Görev A:
Yemin keffaretini anlatan metinde "Allah, yeminlerinizin kasıtsız" ile başlayan paragrafı, temel bilgileri korunacak şekilde madde listesine dönüştürün.
Görev B:
Kayıtlarda "Given: Select the" ifadesinin geçtiği satırdan başlayıp "Looking at the" ifadesinin geçtiği satırda biten bölümü, iki uç satır da dahil olmak üzere, aynen yeniden yazın. Resimleri yanıta eklemeyin.

Metin alıntısı:
==========
Allah, yeminlerinizin kasıtsız olanlarından sizi sorumlu tutmaz. Ama belli bir maksatla yaptığınız yeminlerden dolayı sorumlu tutar. Bunun keffareti, ailenize yedirdiklerinizin ortalamasından on miskini /çaresizi[*] doyurmak veya giydirmek ya da boyunduruk altında olan birini hürriyetine kavuşturmaktır. Bunları bulamayanın üç gün oruç tutması gerekir. Bu, ettiğiniz yemini bozmanın keffaretidir. Yeminlerinizi tutun. Allah, ayetlerini size böyle açıklar ki görevinizi yerine getiresiniz.
==========
Veri kayıtları:
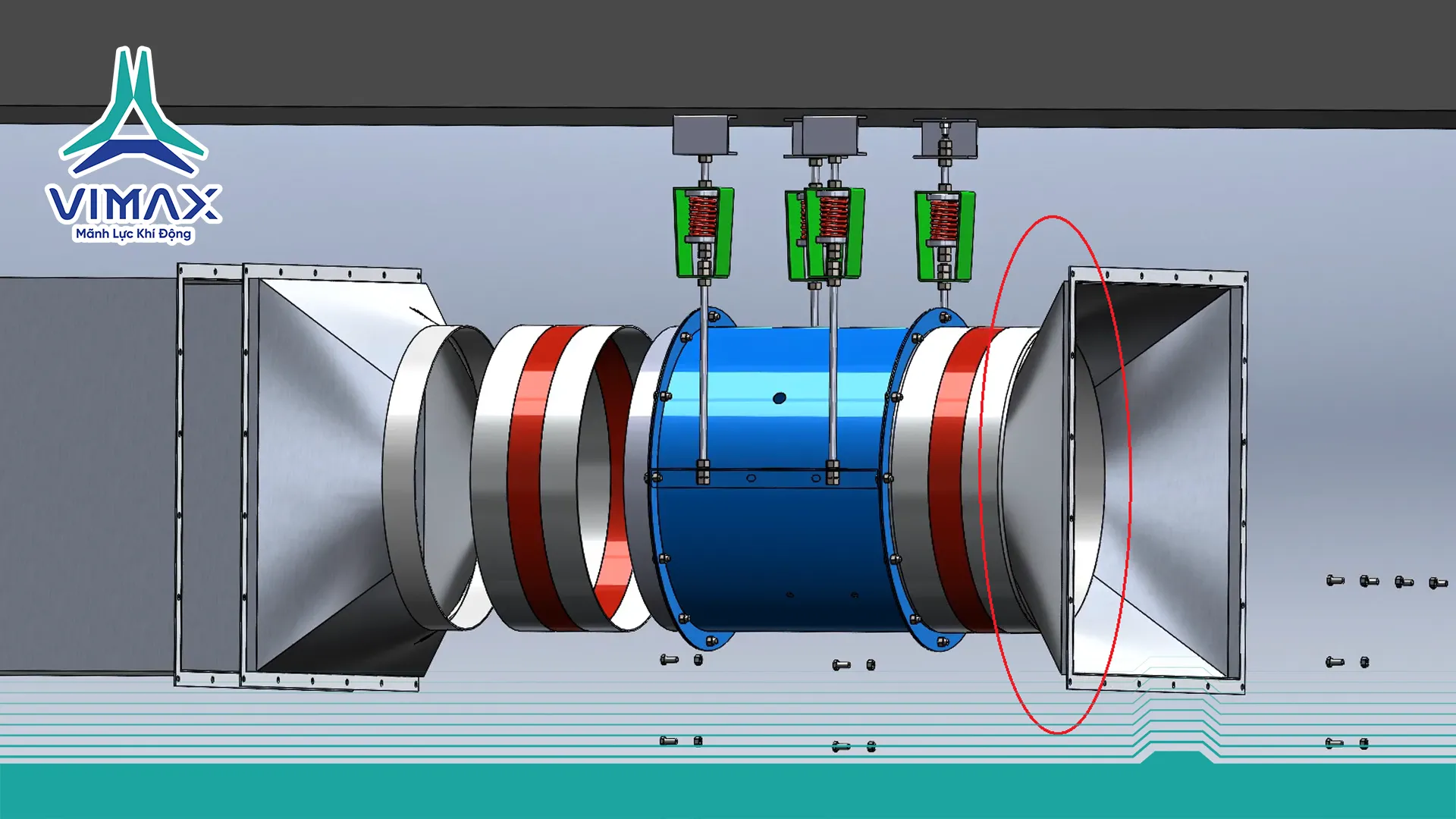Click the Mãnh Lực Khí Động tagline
==========
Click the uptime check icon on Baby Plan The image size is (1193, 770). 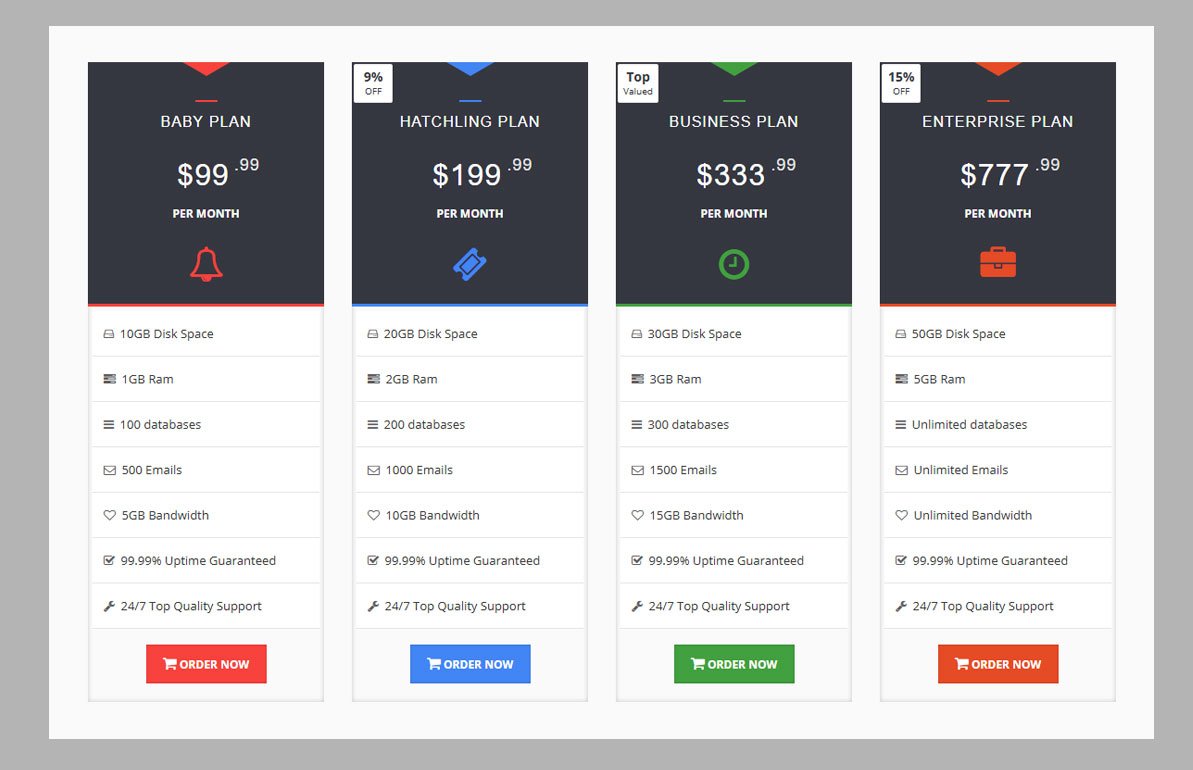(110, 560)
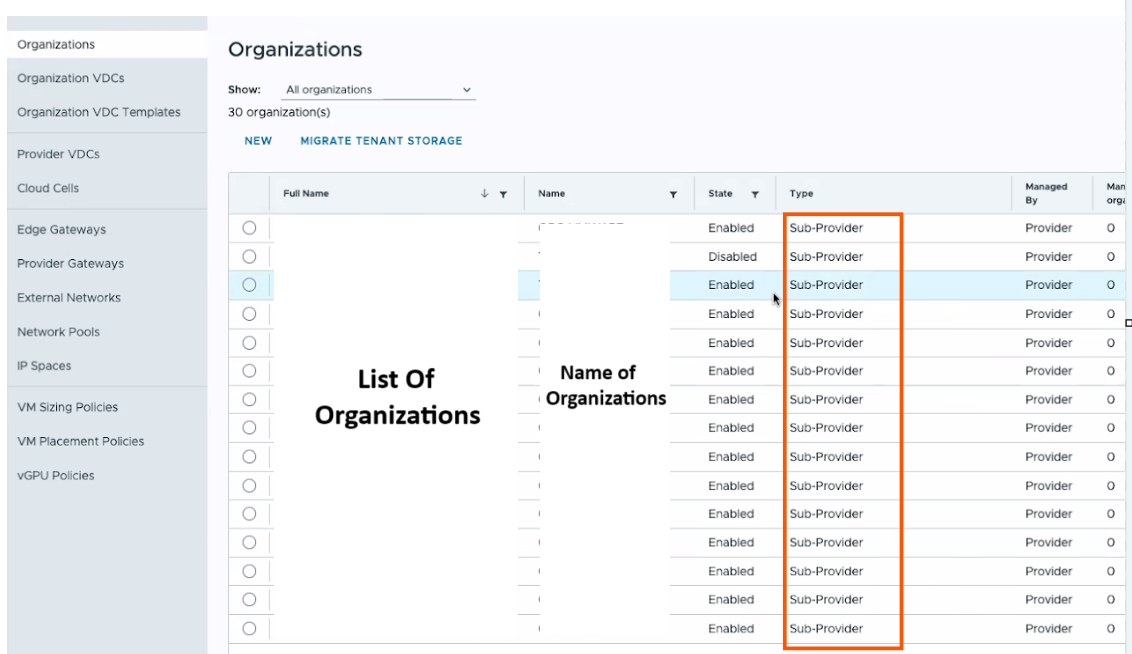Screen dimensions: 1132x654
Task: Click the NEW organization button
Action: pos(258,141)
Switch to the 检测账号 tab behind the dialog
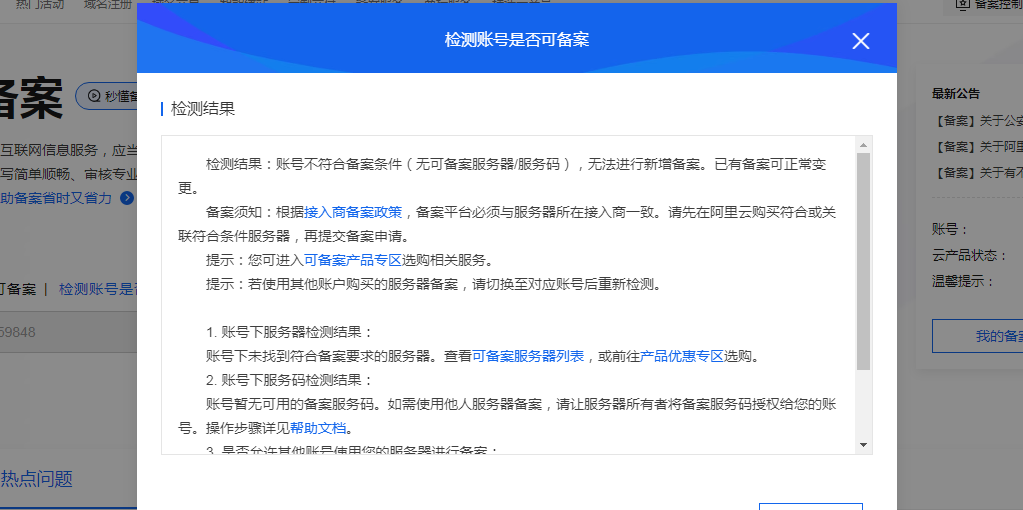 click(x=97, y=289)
==========
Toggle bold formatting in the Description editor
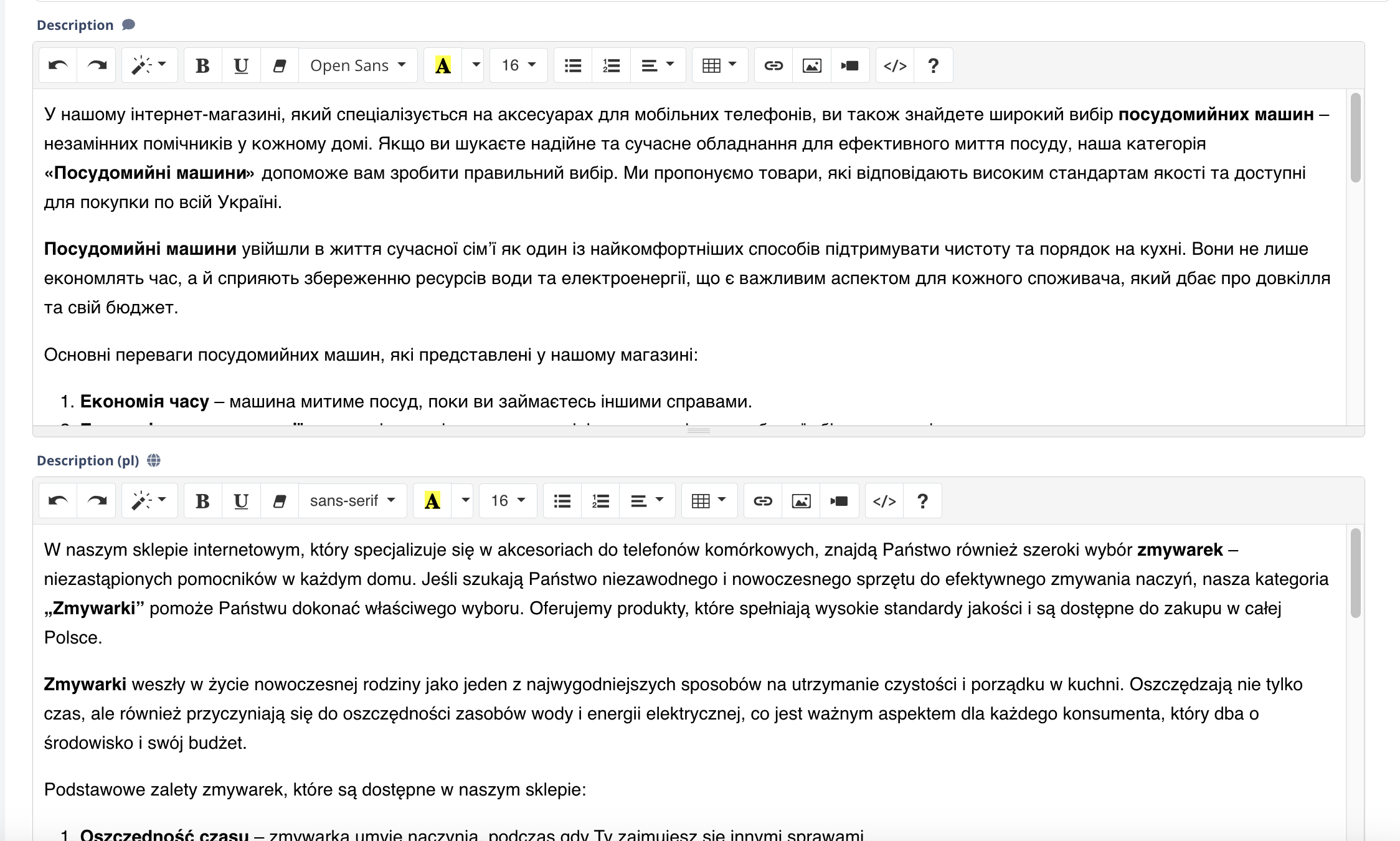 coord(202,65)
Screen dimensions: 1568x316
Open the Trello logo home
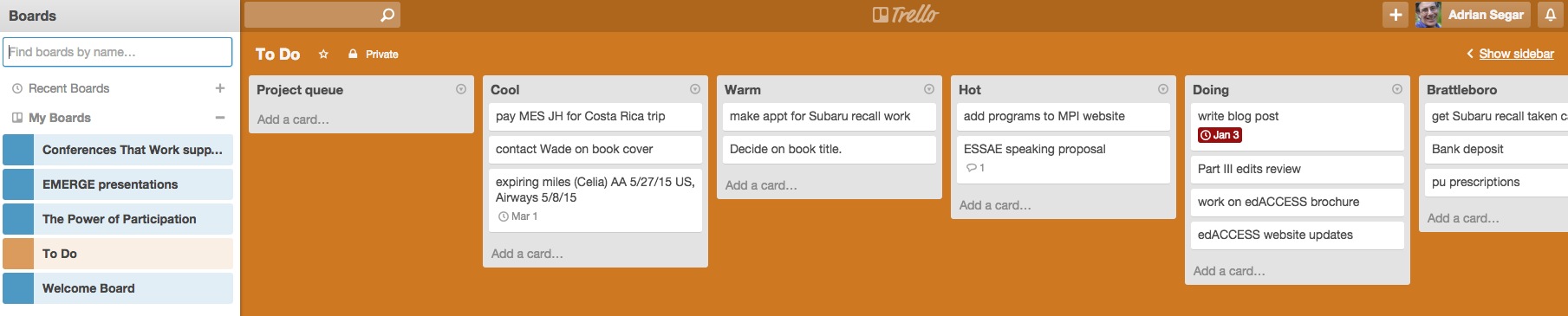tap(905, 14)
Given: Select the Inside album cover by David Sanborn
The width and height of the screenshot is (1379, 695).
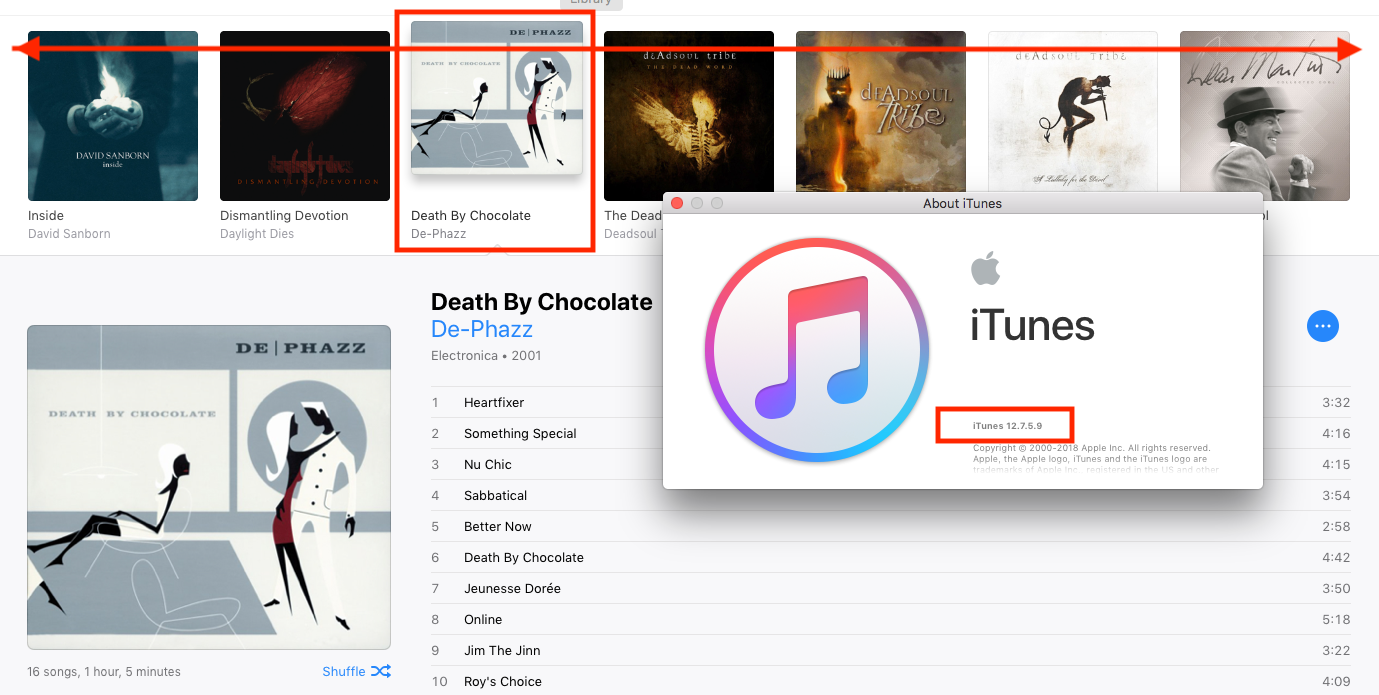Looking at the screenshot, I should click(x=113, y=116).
==========
Yanıt A:
- Allah, kasıtsız yeminlerden kişiyi sorumlu tutmaz. Belli bir maksatla yapılan yeminlerden ise sorumlu tutar.
- Yemini bozmanın keffareti şu seçeneklerden biridir:
  - ailenize yedirdiklerinizin ortalamasından on miskini/çaresizi doyurmak,
  - on miskini/çaresizi giydirmek,
  - boyunduruk altında olan birini hürriyetine kavuşturmak.
- Bunları bulamayanın üç gün oruç tutması gerekir.
- Yeminlerinizi tutun.
- Allah, görevinizi yerine getiresiniz diye ayetlerini size böyle açıklar.

Yanıt B:
Given: Select the Inside album cover by David Sanborn
The width and height of the screenshot is (1379, 695).
Looking at the screenshot, I should click(x=113, y=116).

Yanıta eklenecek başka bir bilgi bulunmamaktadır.